> **Required work**:
Could you turn every line of the records below into a JSON list of strings, one string per line, skipping blank lines and leaving the pictures out?

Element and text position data
--------------------

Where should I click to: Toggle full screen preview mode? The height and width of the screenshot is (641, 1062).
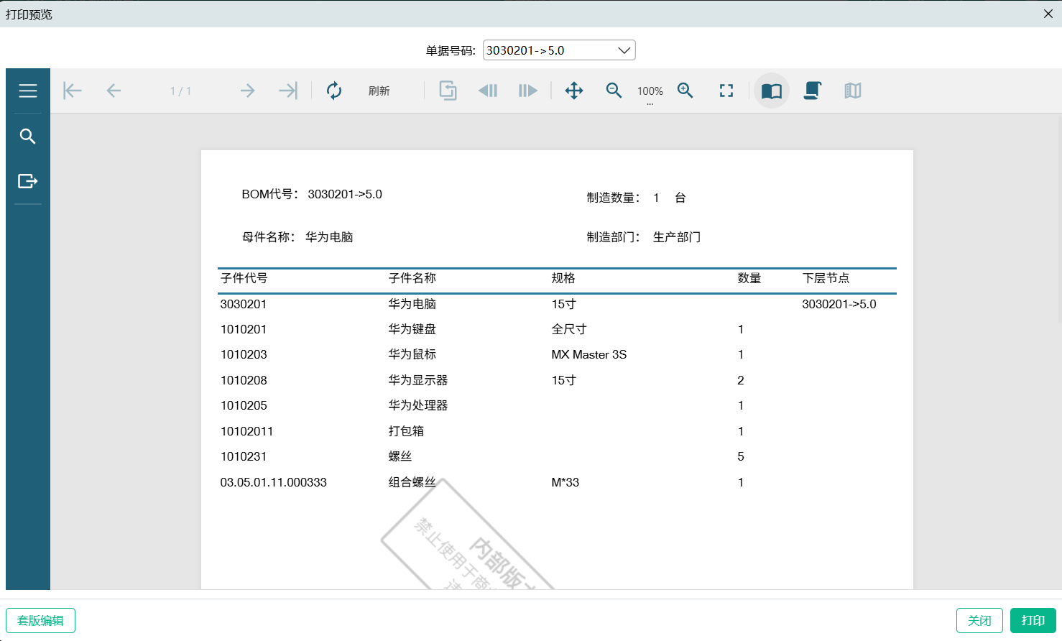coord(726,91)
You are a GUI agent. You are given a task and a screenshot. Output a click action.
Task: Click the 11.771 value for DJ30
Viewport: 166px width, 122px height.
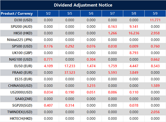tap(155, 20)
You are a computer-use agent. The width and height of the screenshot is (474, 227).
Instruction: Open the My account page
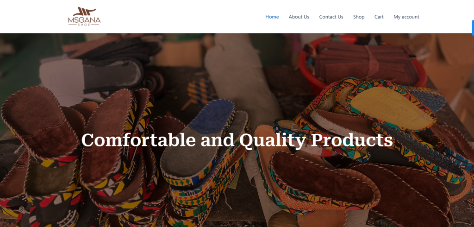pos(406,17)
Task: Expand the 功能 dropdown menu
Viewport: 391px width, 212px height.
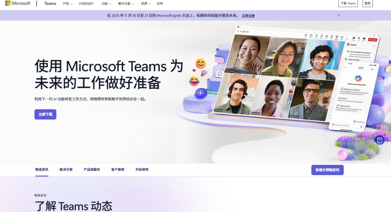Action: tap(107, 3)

--------------------

> **Final answer**:
[
  "Where should I click to: Toggle full screen preview mode? The height and width of the screenshot is (641, 1062).",
  "coord(726,91)",
  "You are a GUI agent. You are given a task and a screenshot. Output a click action.",
  "Task: Click the 11.771 value for DJ30",
  "Viewport: 166px width, 122px height.",
  "tap(155, 20)",
  "You are a computer-use agent. The width and height of the screenshot is (474, 227).",
  "Instruction: Open the My account page",
  "pos(406,17)",
  "Task: Expand the 功能 dropdown menu",
  "Viewport: 391px width, 212px height.",
  "Action: tap(107, 3)"
]